#### Requirement:
Take the listing from its first line through the line that contains "Task: Click the AxesSubplot array output text" and please retype those lines exactly, leaving out the pictures.

#### Information shown:
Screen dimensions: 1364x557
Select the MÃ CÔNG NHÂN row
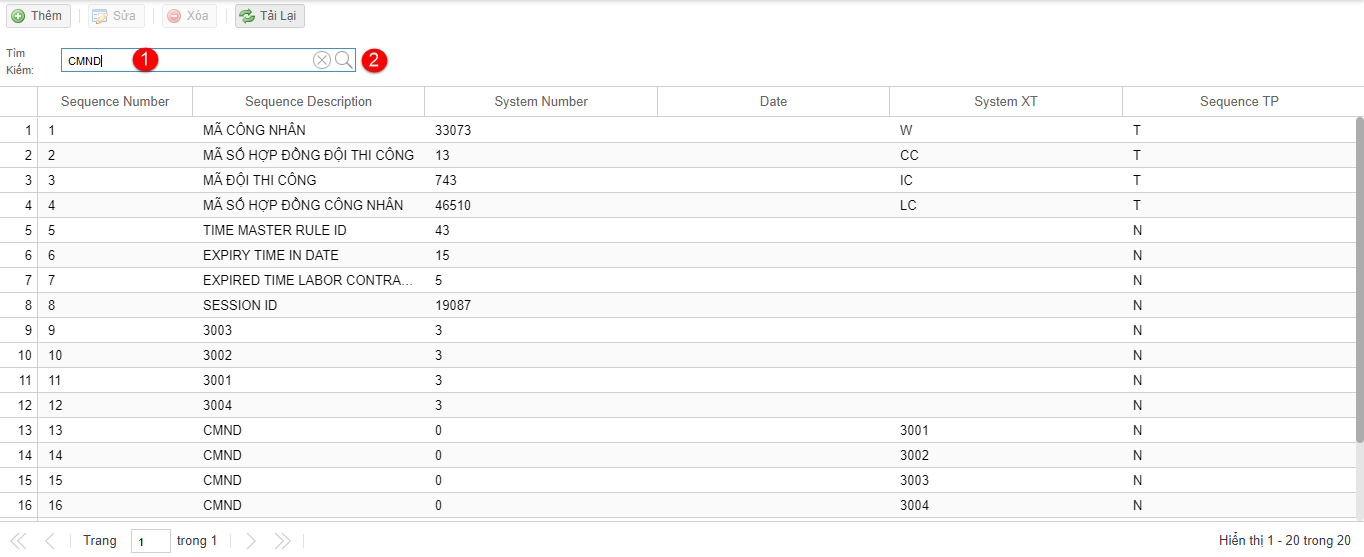(x=254, y=130)
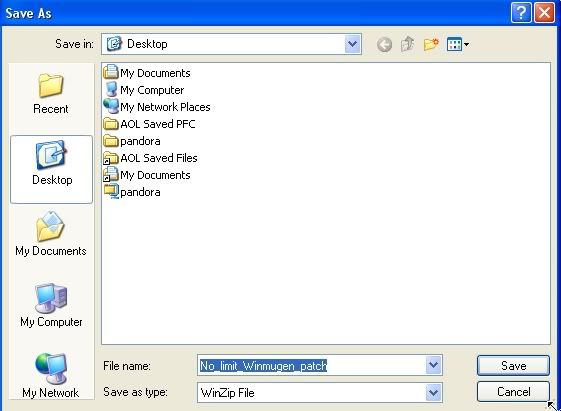Select My Network Places in file list
This screenshot has height=411, width=561.
pos(157,107)
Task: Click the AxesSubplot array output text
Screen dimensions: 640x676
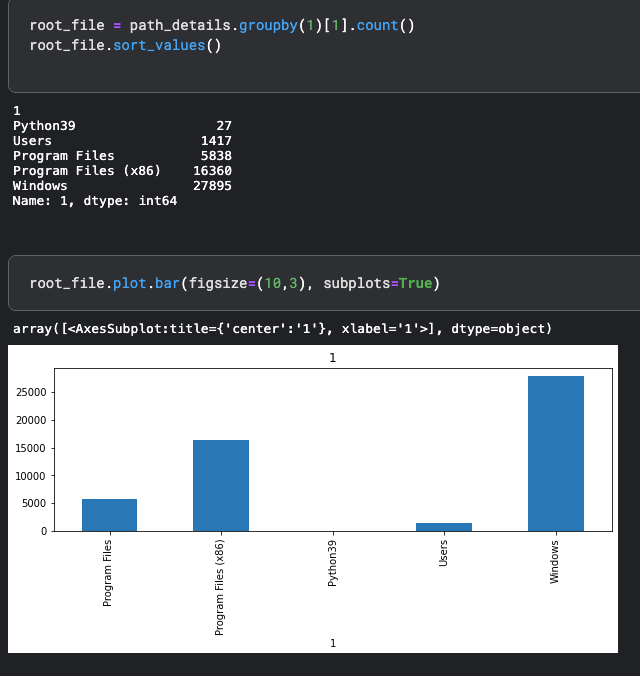Action: 282,329
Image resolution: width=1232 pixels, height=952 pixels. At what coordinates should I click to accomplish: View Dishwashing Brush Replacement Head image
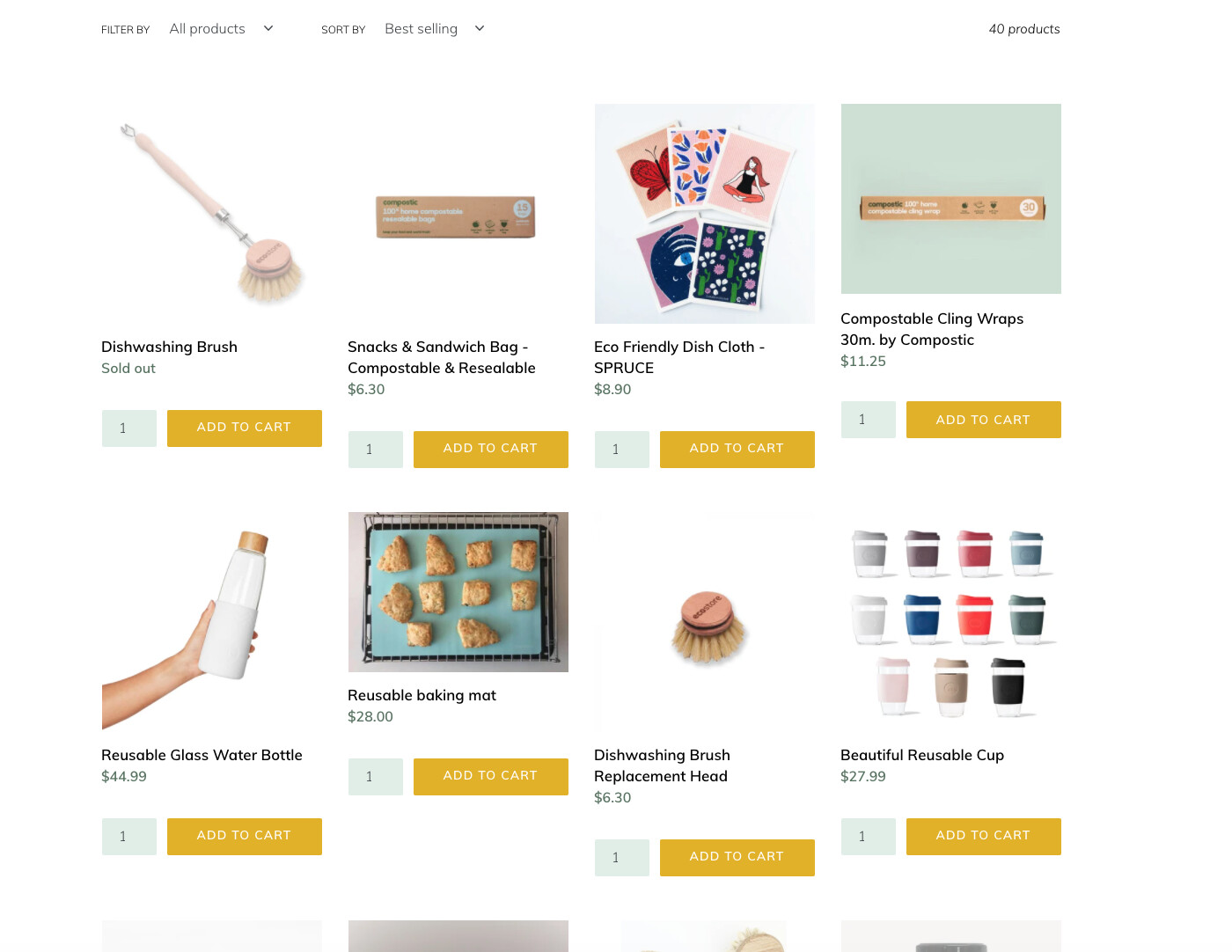704,622
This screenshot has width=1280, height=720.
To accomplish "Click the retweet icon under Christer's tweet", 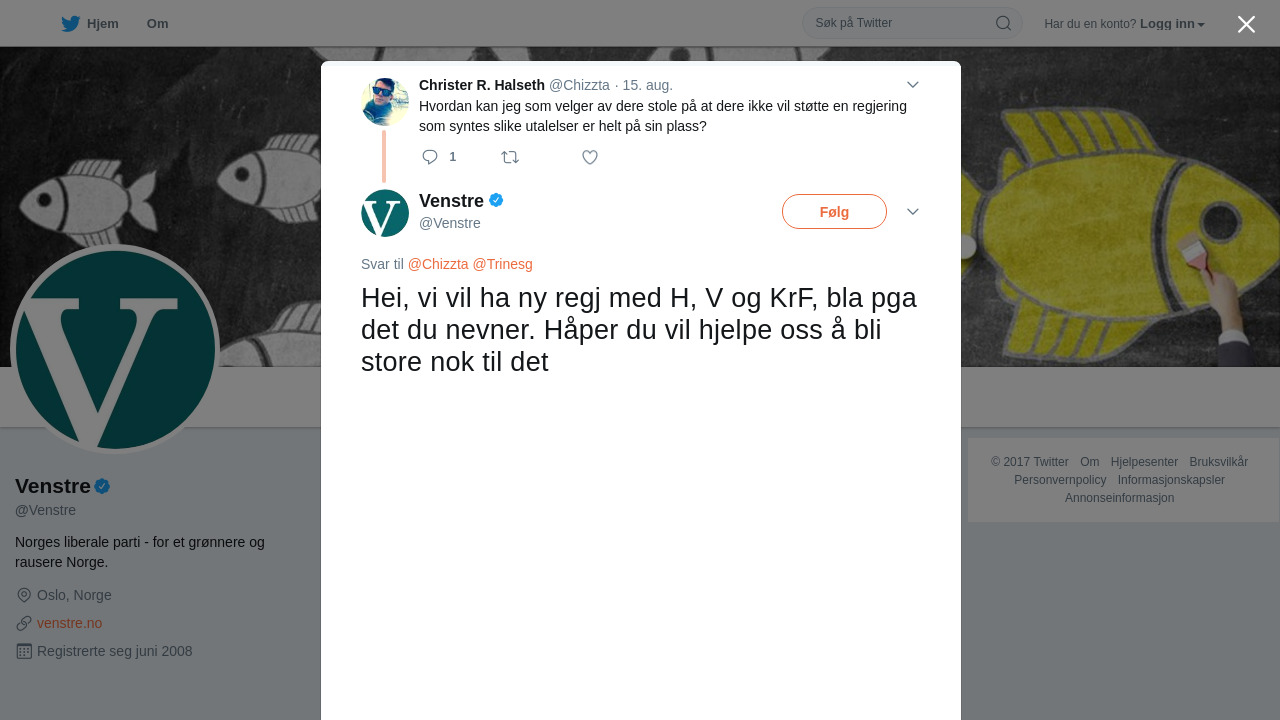I will pyautogui.click(x=510, y=157).
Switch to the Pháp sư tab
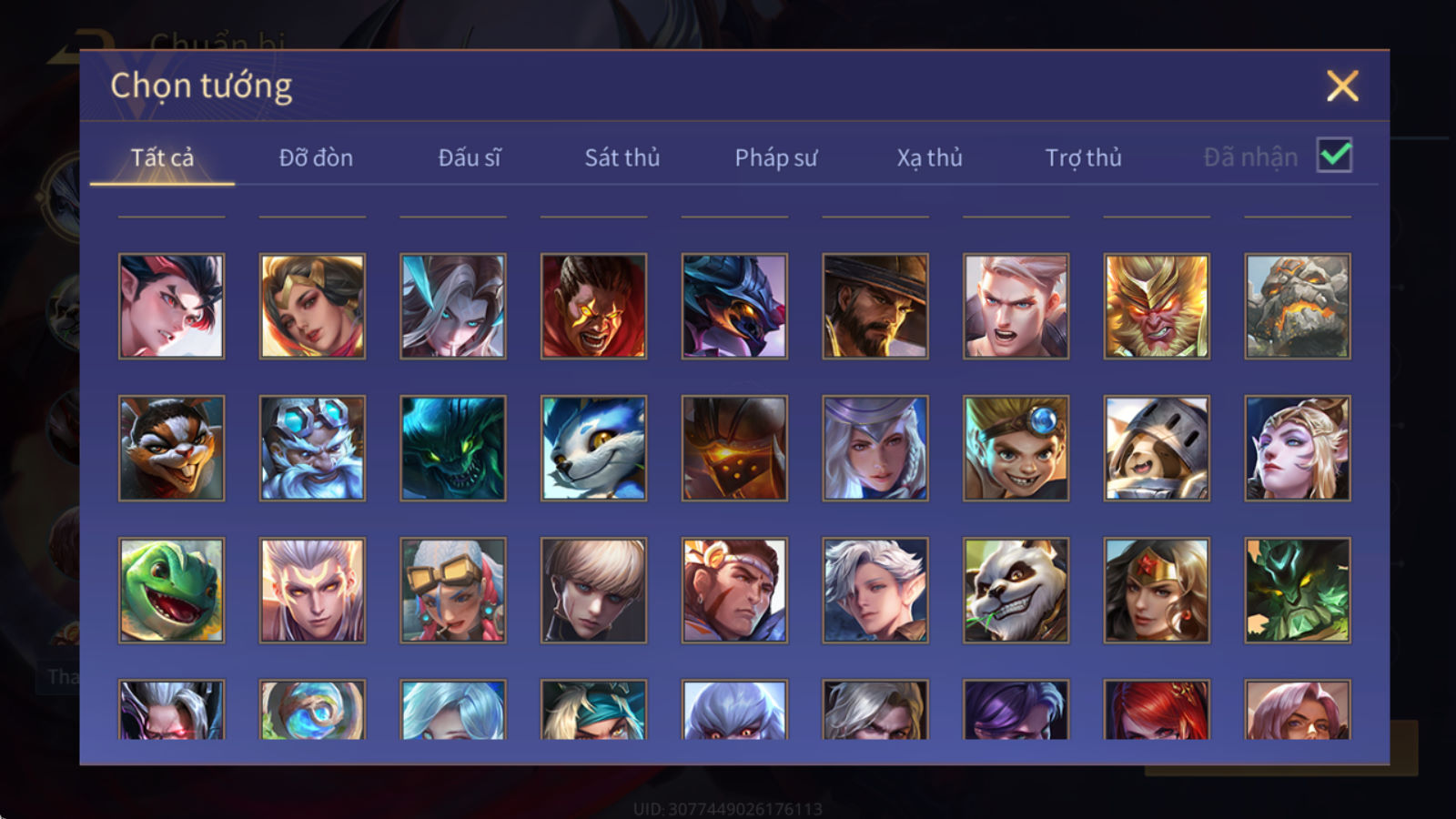Screen dimensions: 1456x819 [x=776, y=157]
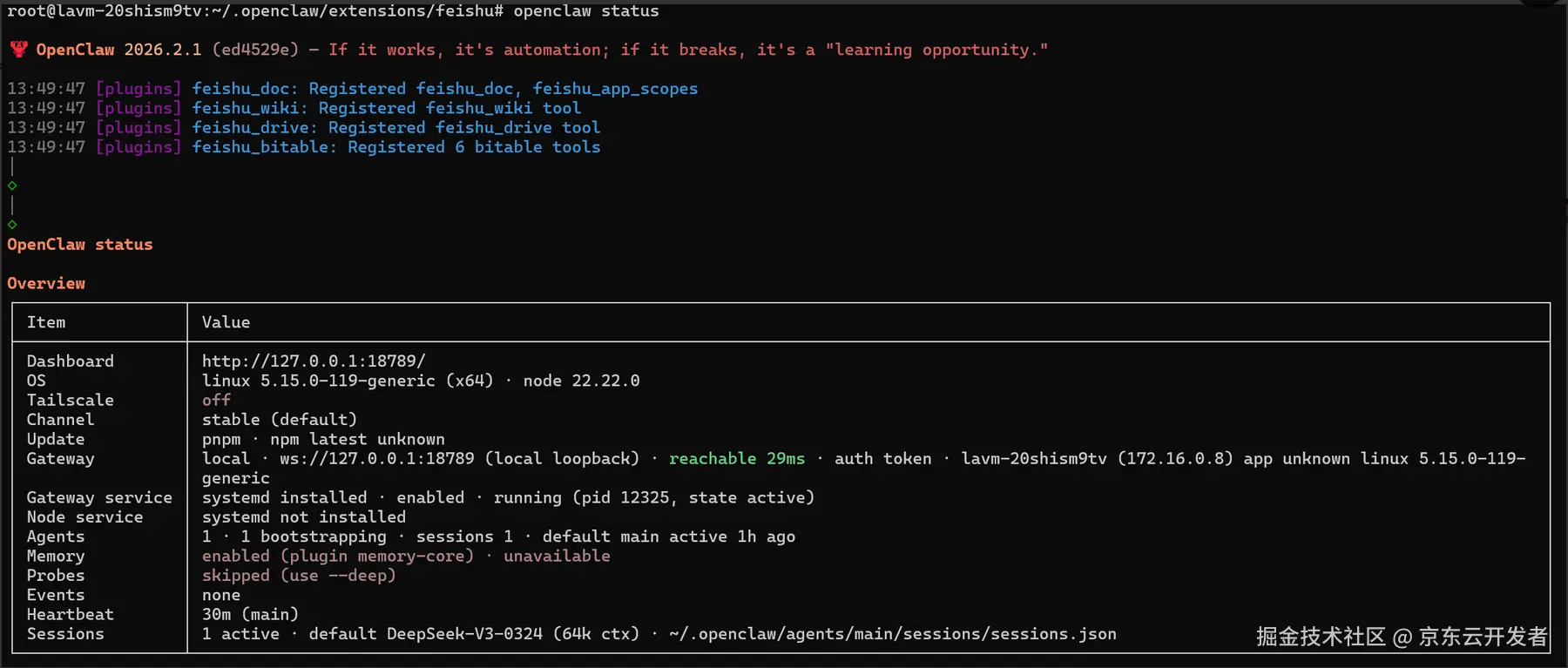Click the Tailscale 'off' value
Screen dimensions: 1568x668
point(216,400)
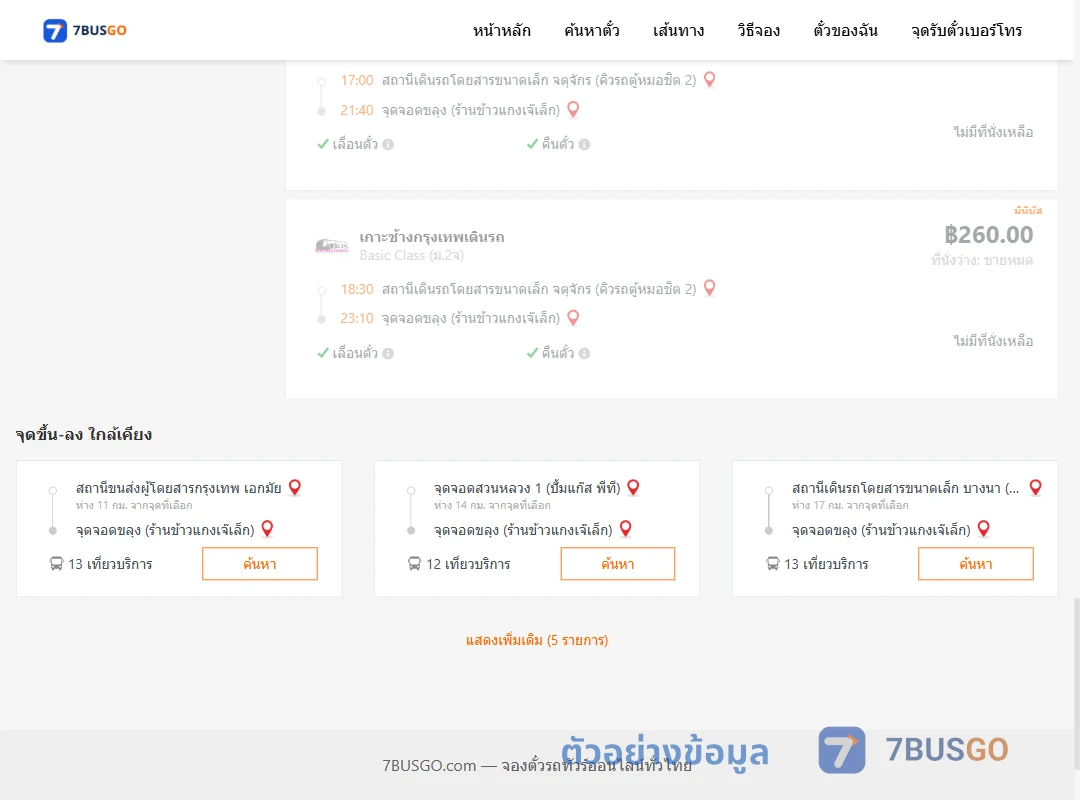Click info icon next to คืนตั๋ว at 18:30 trip
The height and width of the screenshot is (800, 1080).
coord(585,353)
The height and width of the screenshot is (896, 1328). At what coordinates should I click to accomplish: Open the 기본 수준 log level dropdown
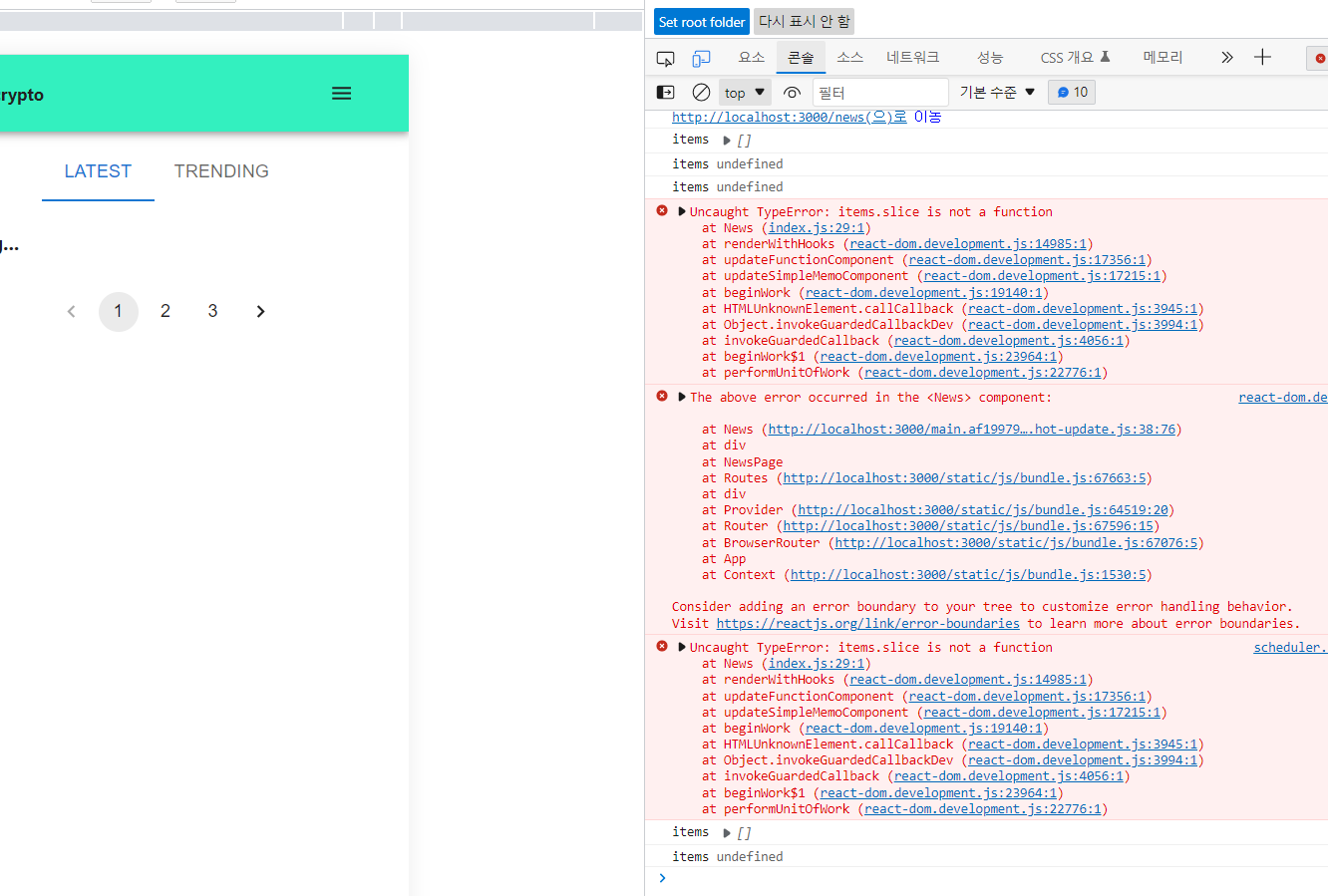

#### Your response:
Screen dimensions: 1364x557
Select the MÃ CÔNG NHÂN row
(x=254, y=130)
Select My Network Places in file list
This screenshot has height=411, width=561.
pos(157,107)
Task: Click the AxesSubplot array output text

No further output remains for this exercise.